С гор вода — страница 2 из 40

Красивое, но суровое лицо Богавута чуть дрогнуло.

— Почти, — выговорил он безразлично, — почти понимаю.

— Одним словом, я хочу сказать вот что, — заговорил Лев Семенович. — Каждый благородный человек должен примыкать одною стороною сердца к Бебелю и мечтать вместе с ним о золотом веке и благосостоянии всех. Но! Но, — выкрикнул он почти грозно и раздувая щеки, — но вместе с тем нужно добросовестно исполнять и каждое предписание господина уездного исправника и тому подобных властей. Почему? — спросил он Богавута деловито и строго. — Почему? А потому, что предосудительное поведение даже благородного человека достойно всяческого порицания, а пренебрежительное отношение к властям всегда строго наказуется в каждой благоустроенной стране. Теперь вы меня поняли?

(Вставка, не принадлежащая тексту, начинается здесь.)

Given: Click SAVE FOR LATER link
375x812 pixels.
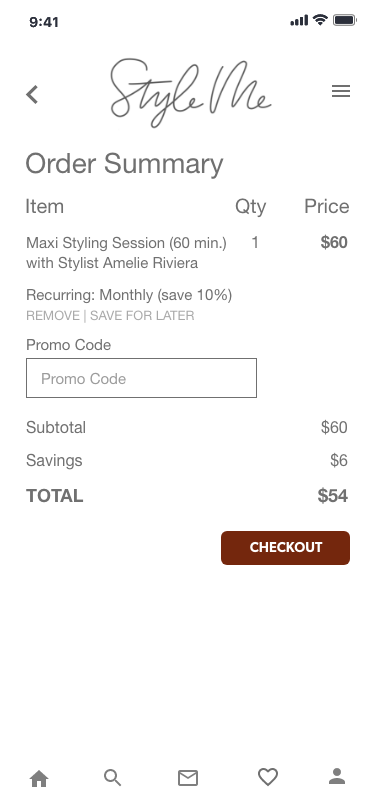Looking at the screenshot, I should (x=142, y=316).
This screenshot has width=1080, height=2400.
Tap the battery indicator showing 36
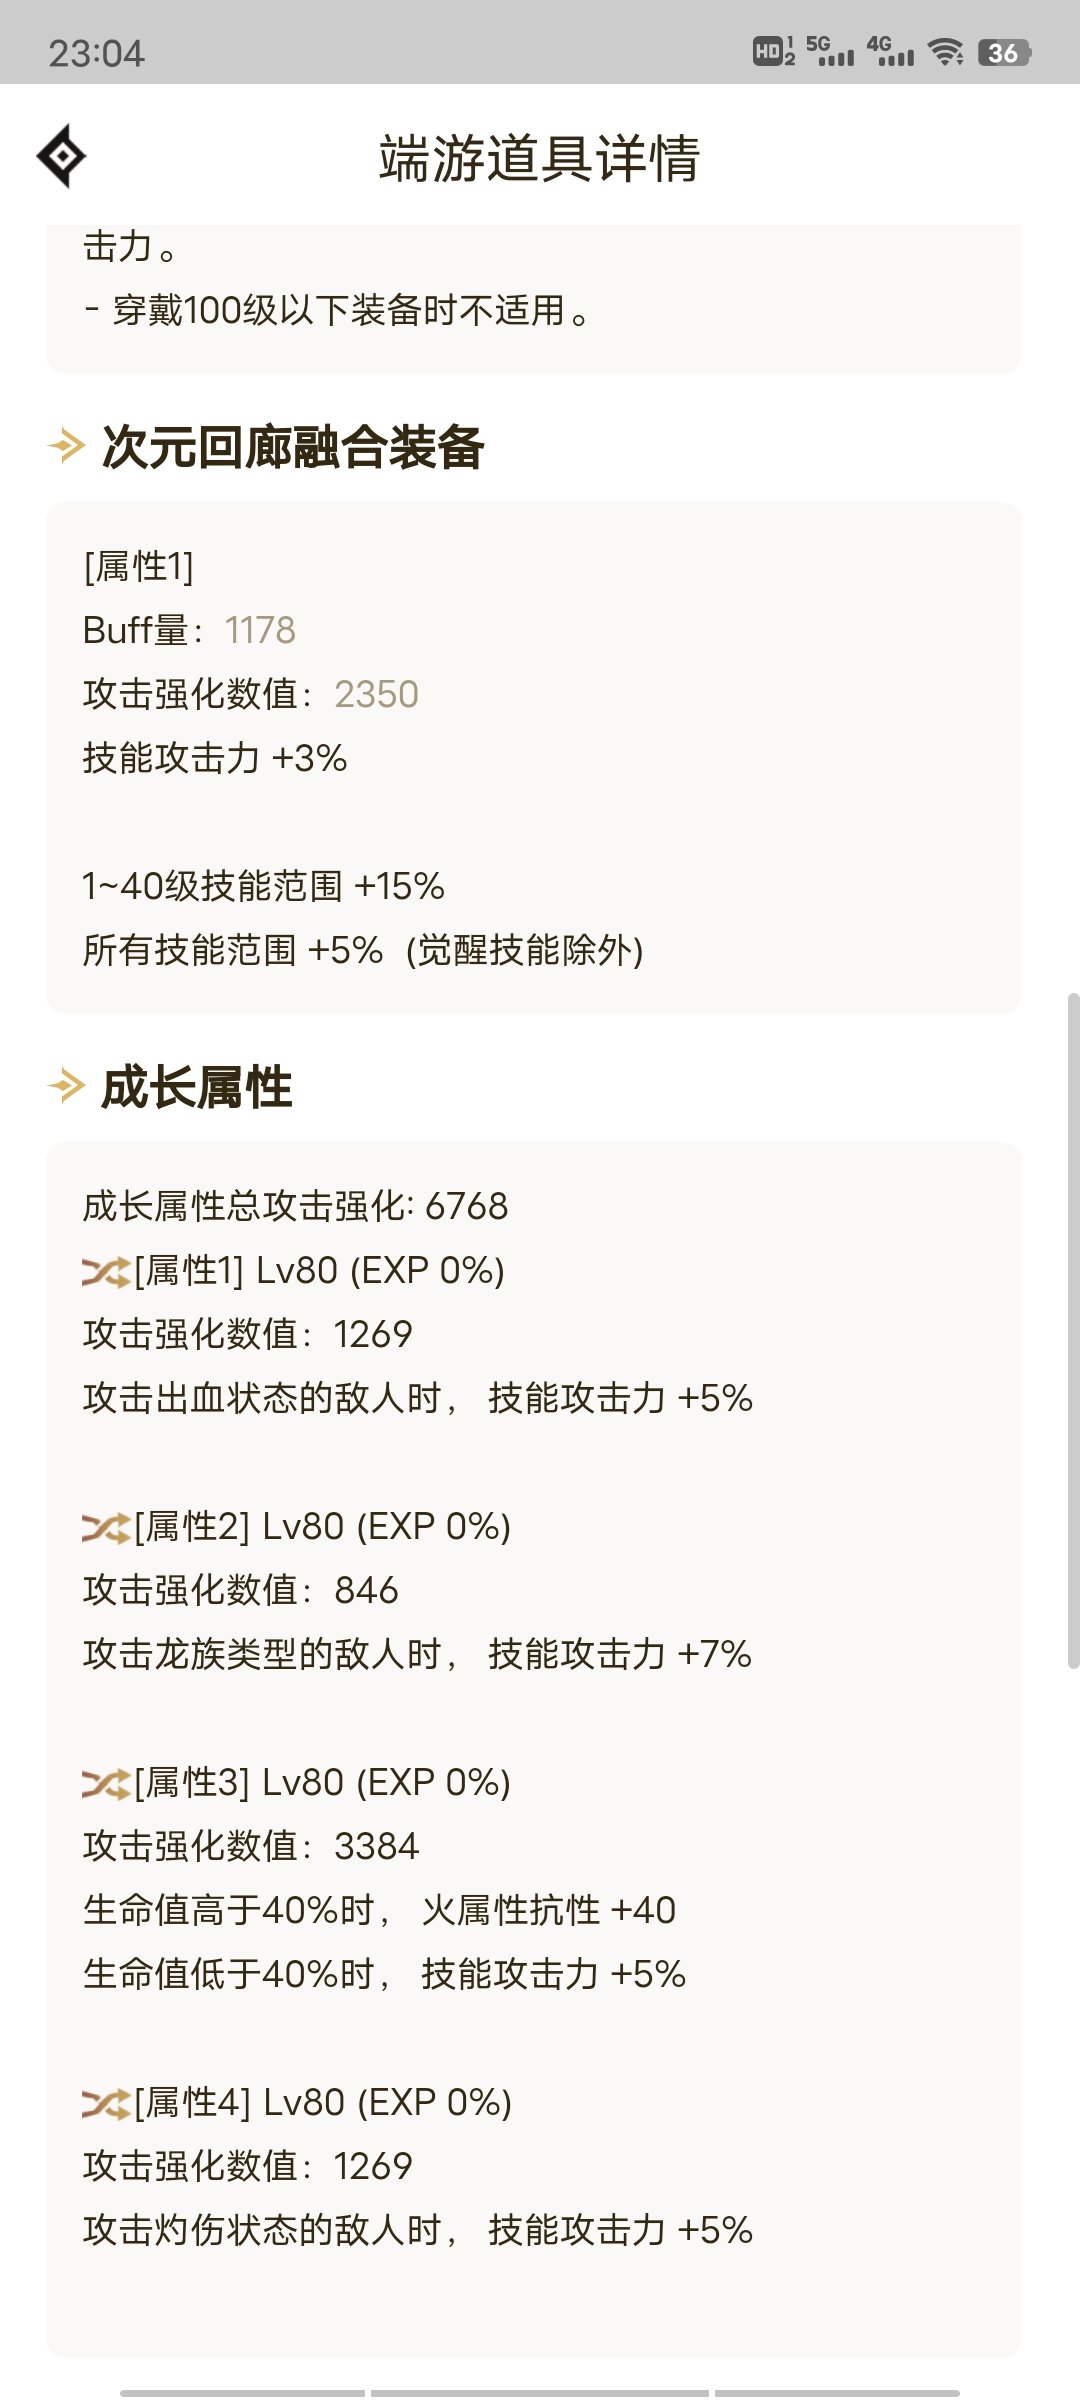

— Совершенно, — ответил Богавут и вдруг весело и звонко расхохотался.

Горничная с крыльца крикнула:

— Кушать подано! Пожалте к столу!

Богавуту пришло в голову:

«Сейчас я увижу Надежду Львовну. Это хорошо».

Грачи, черным шаром взмывавшие высоко над ветлами, крикнули ему:

— Хорошо! Хорошо!

И бодро бившаяся кровь точно радостно поддакнула:

— Хорошо!

— Ну, идемте обедать, — сказал ему Лев Семенович. — Ух, вкусно сейчас дернуть одну рюмашку водки и закусить маринованным грибком!

— А вторую парниковой редиской? — весело спросил Богавут.

Светлая, как морская волна, мысль торкалась в виски, сладко оглаживала сердце, приветливо замирая, нашептывала в каждой жилке:

— Надежда Львовна сама прелесть. И маринованные грибки совсем не ерунда. И редиска не ерунда. Не ерунда и этот золотистый воздух, и все, что ты видишь вокруг. Это — жизнь!

Вероятно, что-то вроде этого пришло на мысль и Льву Семеновичу, ибо у самого крыльца он вдруг сказал:

— И ухажерище же я был в молодости. У-ух! Ухажер, питух и картежник. Семьдесят тысяч я в четыре года профуфыкал! В драгунском Вознесенском. Да! Знай наших, чёрт меня побери!

Подойдя к столу; и со вкусом налив две рюмки водки, он сказал:

— Итак, за здоровье драгунского Вознесенского и за Бебеля? Да? Или сперва за Бебеля?

Богавут засмеялся.

— Нет, сперва за здоровье здесь присутствующих дам, потом за драгунский Вознесенский, а затем за Бебеля, — сказал он.

— Браво, браво! Мы выпьем сегодня по три рюмки водки. Браво! — закричал Лев Семенович.

Лидия Ивановна поморщилась:

— Лёв, не мешало бы потише. Ведь ты не подпрапорщик.

Губы Надежды Львовны приветливо улыбнулись Богавуту, но глаза глядели как всегда: удивленно и, пожалуй, точно испуганно.

Подали зеленые щи из щавеля, поджаренные, осыпанные сухарем яйца и вкусные, приятно щекотавшие обоняние ватрушки с творогом. Делая серьезное лицо и раздувая щеки, Лев Семенович провозглашал четвертый тост, вдруг порешив выпить и четвертую рюмку водки:

— За благосостояние всех и за золотые мечтания всех бла-а-родных людей, однако, благоразумно повинующихся законной власти! — восклицал он, обсасывая зеленые от щавеля усы.

После обеда у Богавута всегда находилось часа полтора свободного времени, и теперь, пользуясь свободой, он пошел в сад. И, конечно, он был уверен, что встретит там Надежду Львовну. В эти часы, обыкновенно, весь дом спал, и только она одна гуляла по саду и читала какую-нибудь книгу. В боковой липовой аллее, на скамье, он увидел ее. Обрадовался, и голову слегка сладко закружило.

— Я на вас сердита, — сказала она ему, капризно выдвигая пухлую нижнюю губку.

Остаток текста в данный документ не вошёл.